**ACTIVITY**
Your output should be the lines below from the one holding "Click the Share arrow icon" through the one holding "Task: Decrease Gültigkeitsdauer", transcribed exactly, with no pictures.

*** EXERCISE INPUT ***

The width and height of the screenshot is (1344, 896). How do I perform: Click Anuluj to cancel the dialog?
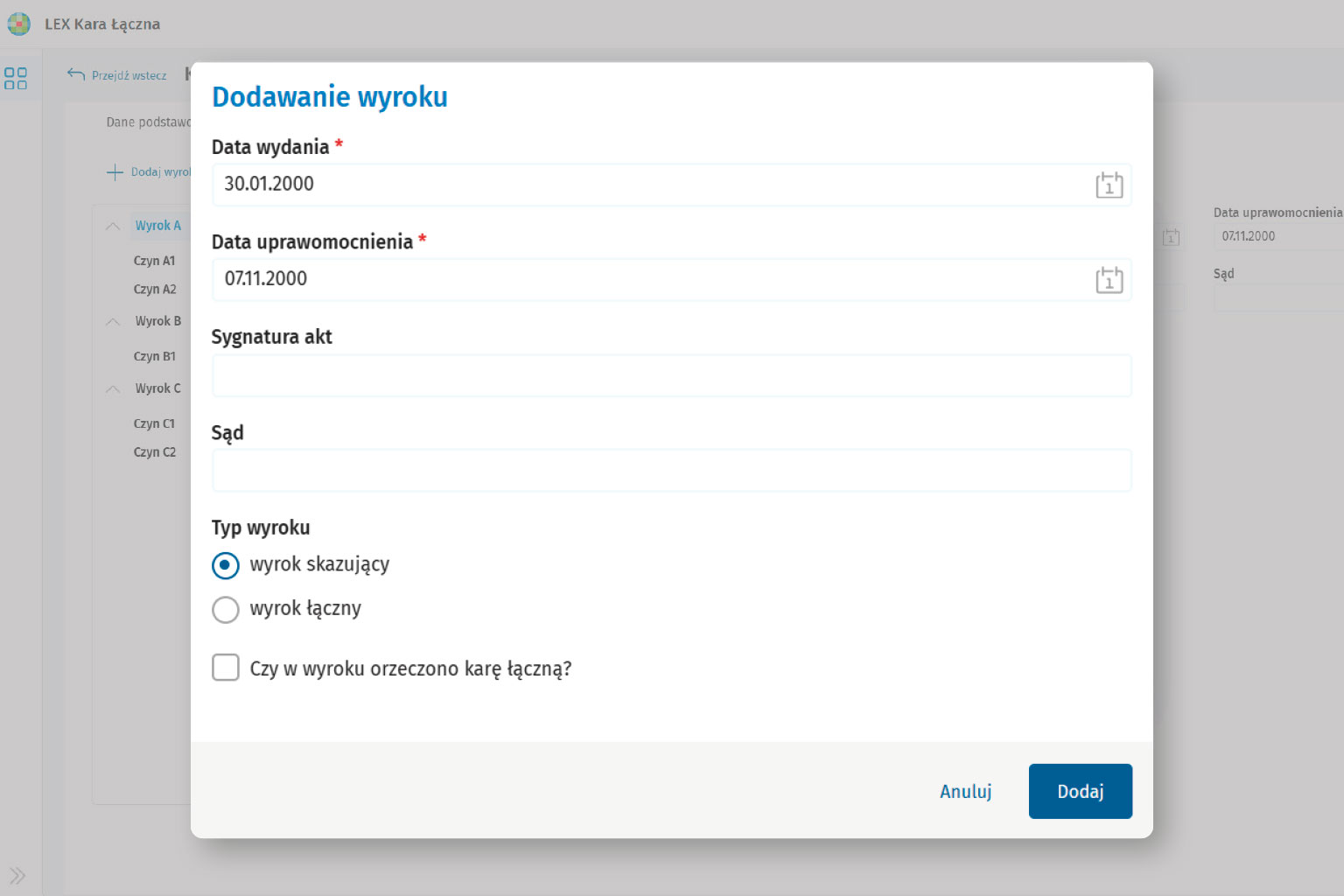(x=965, y=792)
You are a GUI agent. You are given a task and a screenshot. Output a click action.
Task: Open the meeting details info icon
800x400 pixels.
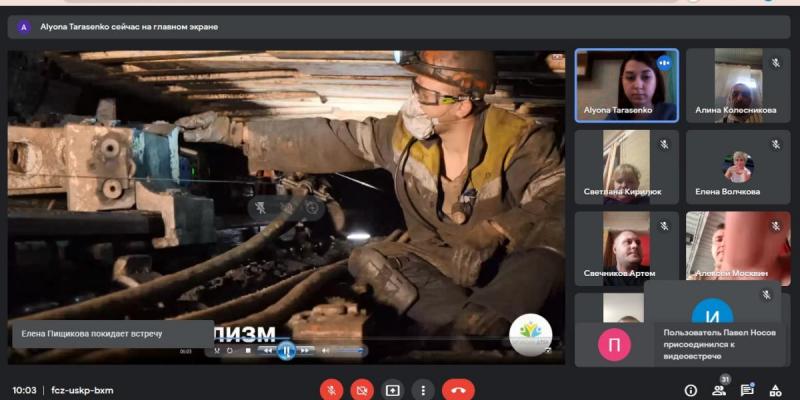point(690,390)
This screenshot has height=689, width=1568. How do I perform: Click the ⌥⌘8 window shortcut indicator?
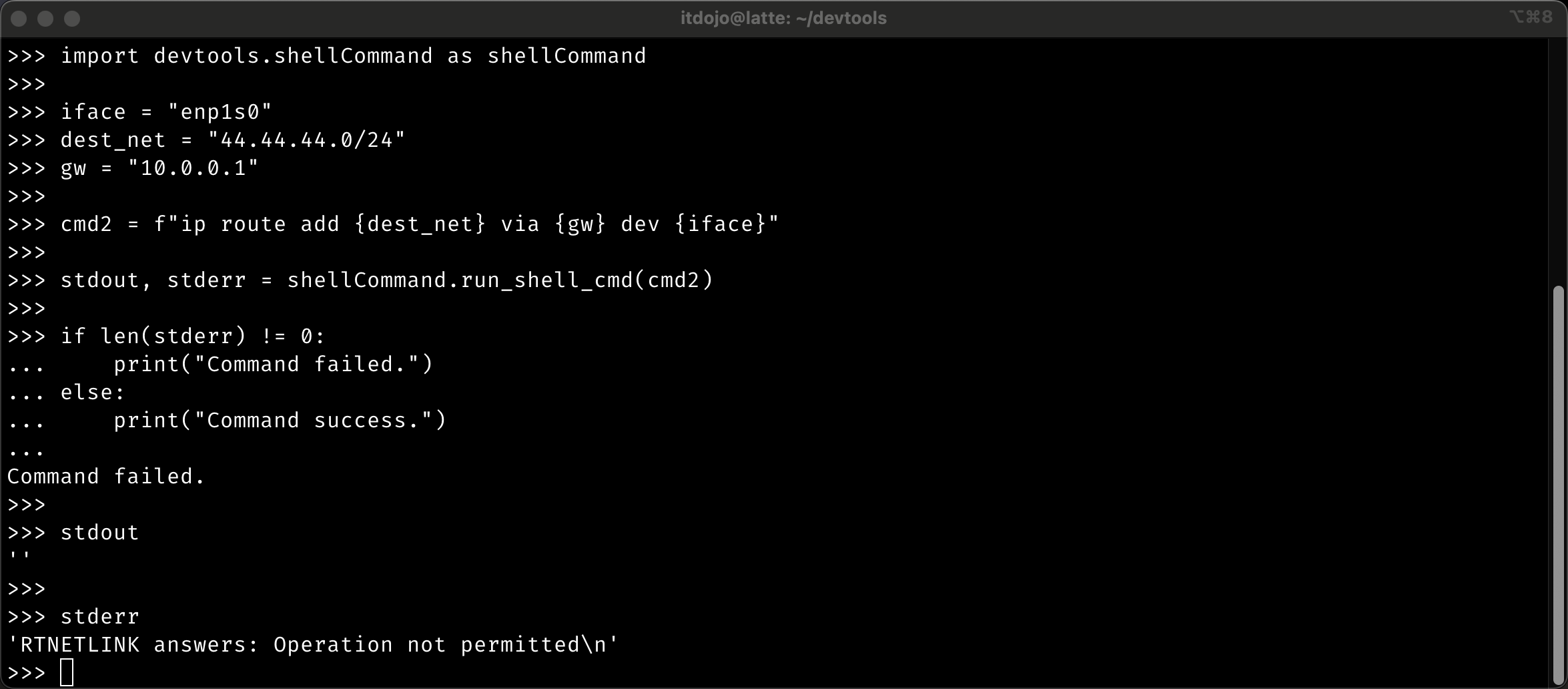(x=1531, y=17)
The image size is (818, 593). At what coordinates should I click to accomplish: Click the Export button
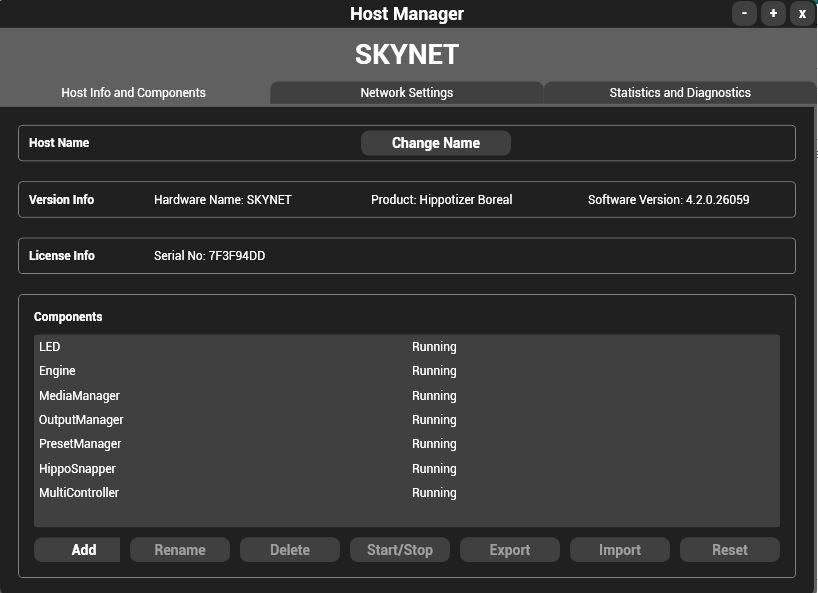click(509, 549)
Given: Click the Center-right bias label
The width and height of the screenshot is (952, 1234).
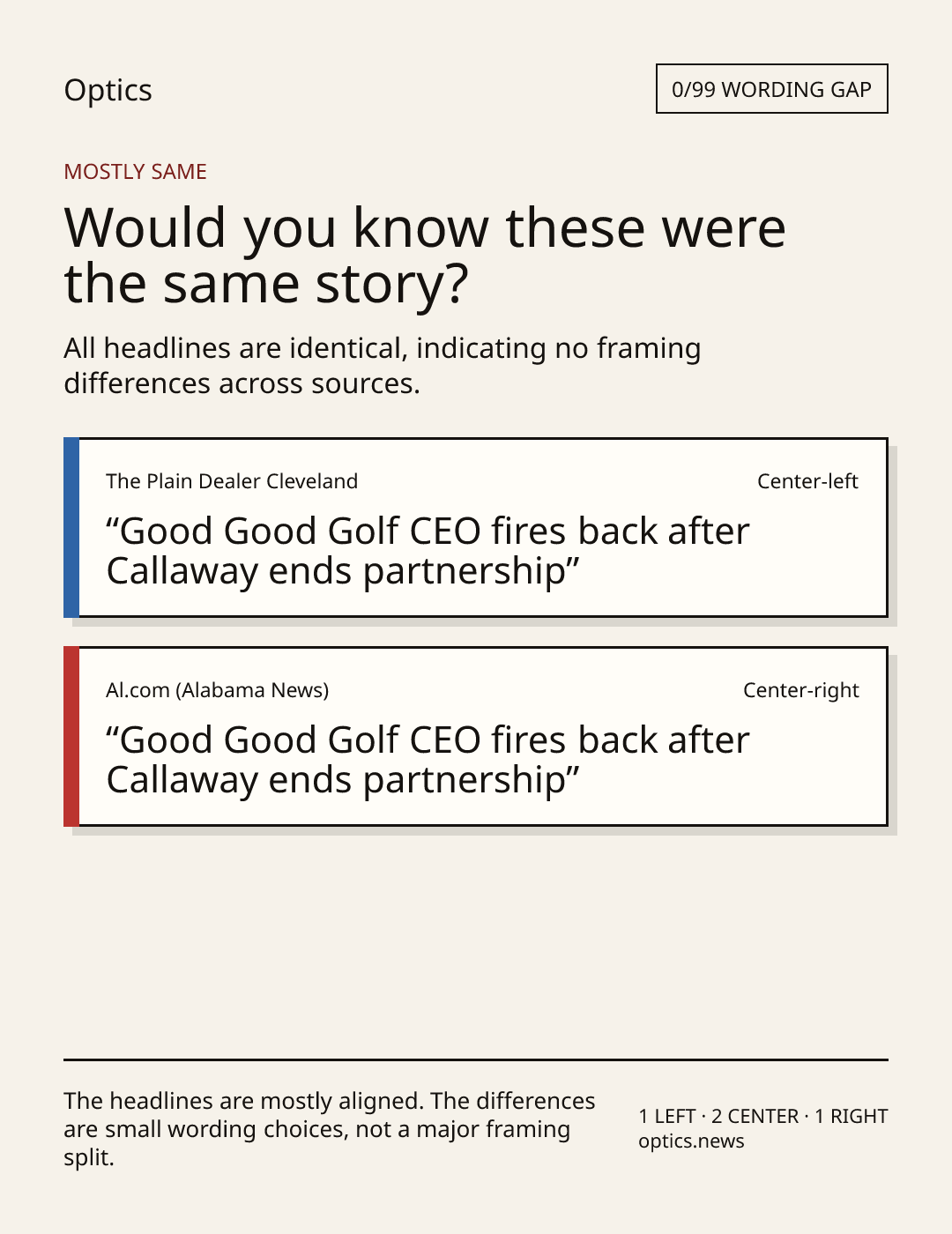Looking at the screenshot, I should pyautogui.click(x=800, y=690).
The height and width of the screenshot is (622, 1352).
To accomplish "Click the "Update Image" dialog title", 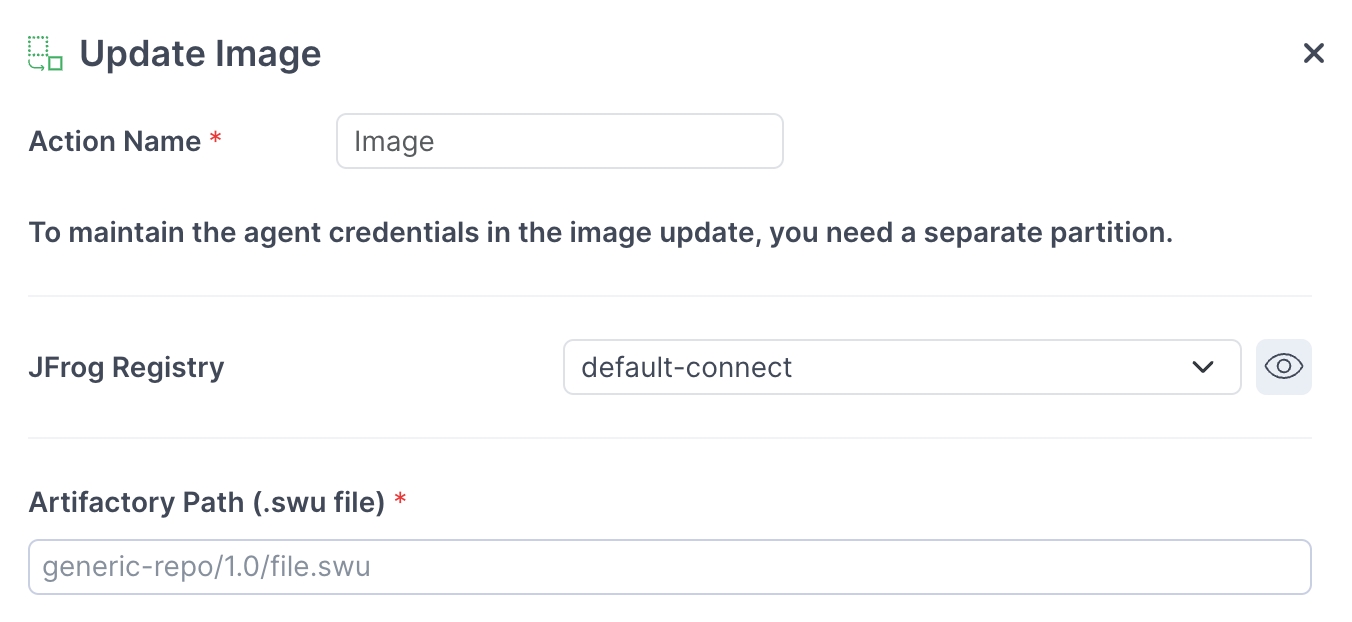I will (x=200, y=54).
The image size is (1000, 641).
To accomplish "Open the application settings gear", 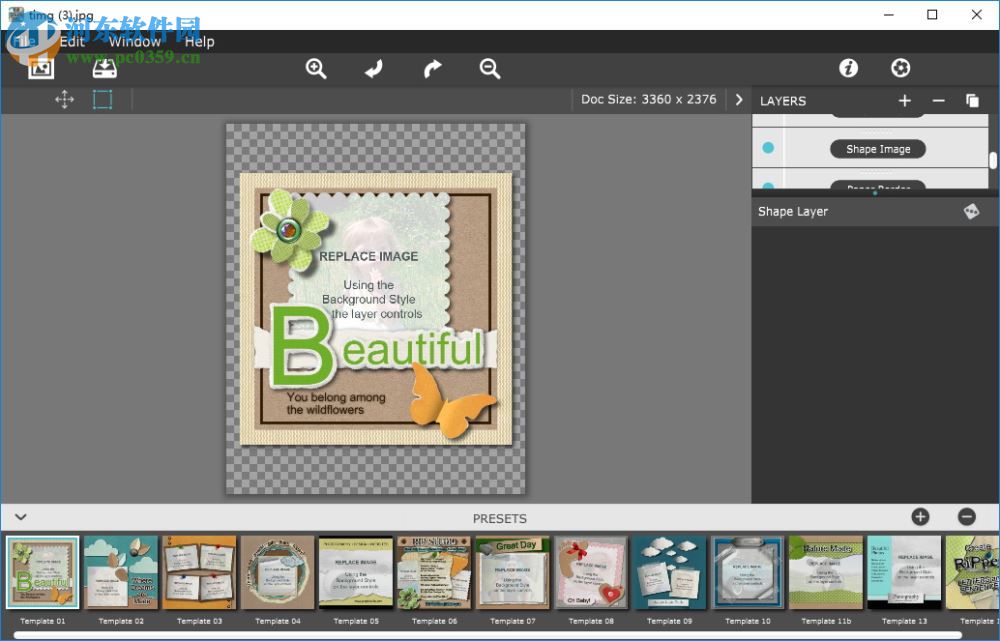I will tap(900, 68).
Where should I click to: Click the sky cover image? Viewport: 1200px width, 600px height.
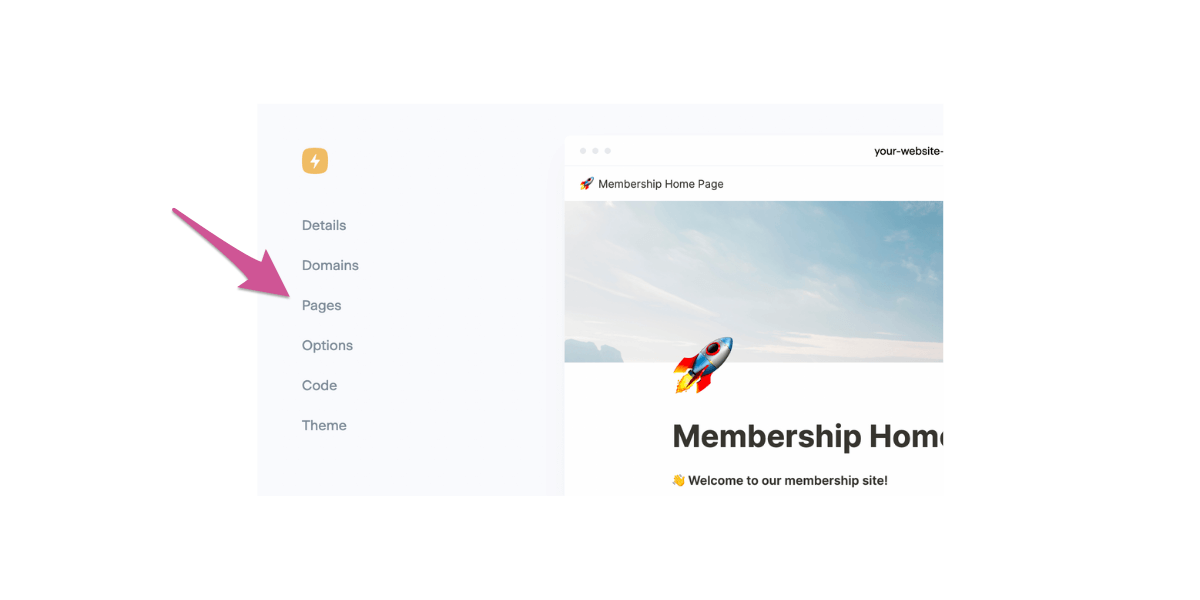754,281
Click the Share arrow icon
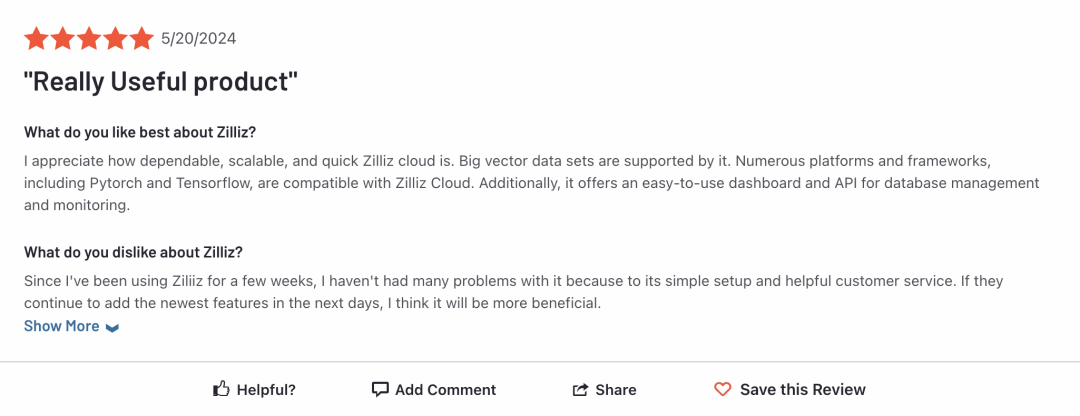The height and width of the screenshot is (416, 1080). pos(580,389)
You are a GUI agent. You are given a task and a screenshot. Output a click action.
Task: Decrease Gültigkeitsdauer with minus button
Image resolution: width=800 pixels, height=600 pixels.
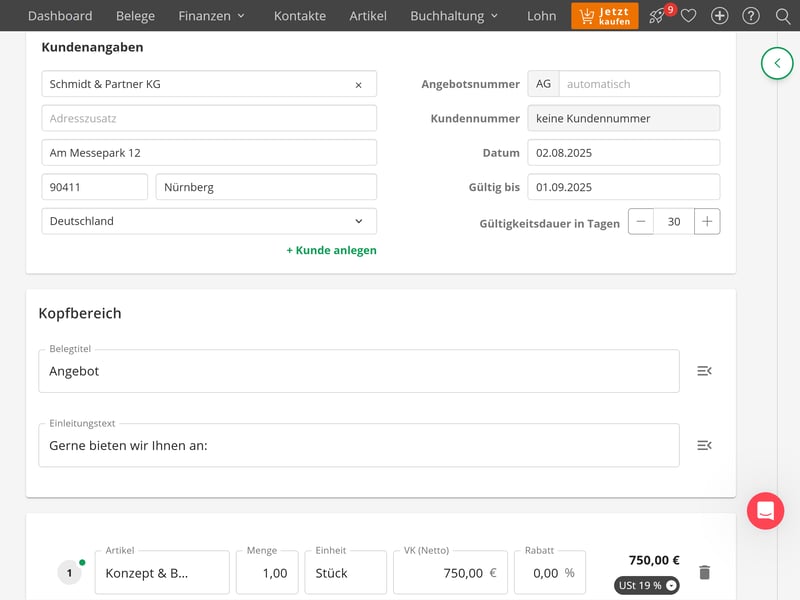click(641, 222)

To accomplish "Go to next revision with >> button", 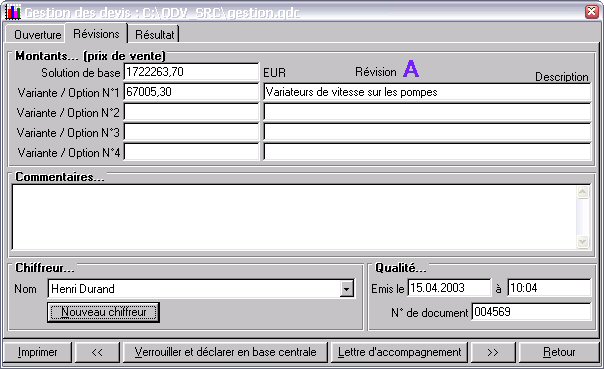I will pos(493,352).

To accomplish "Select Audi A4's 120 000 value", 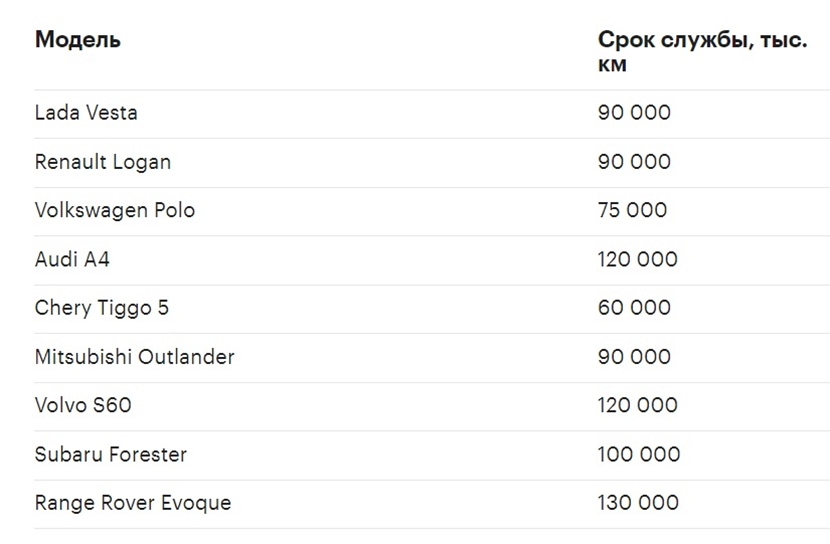I will click(638, 260).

*** End of EXERCISE INPUT ***

**ANSWER TO THIS TASK**
Click the Share arrow icon
The height and width of the screenshot is (416, 1080). pos(580,389)
You are a GUI agent. You are given a task and a screenshot. Output a click action.
Task: Decrease Gültigkeitsdauer with minus button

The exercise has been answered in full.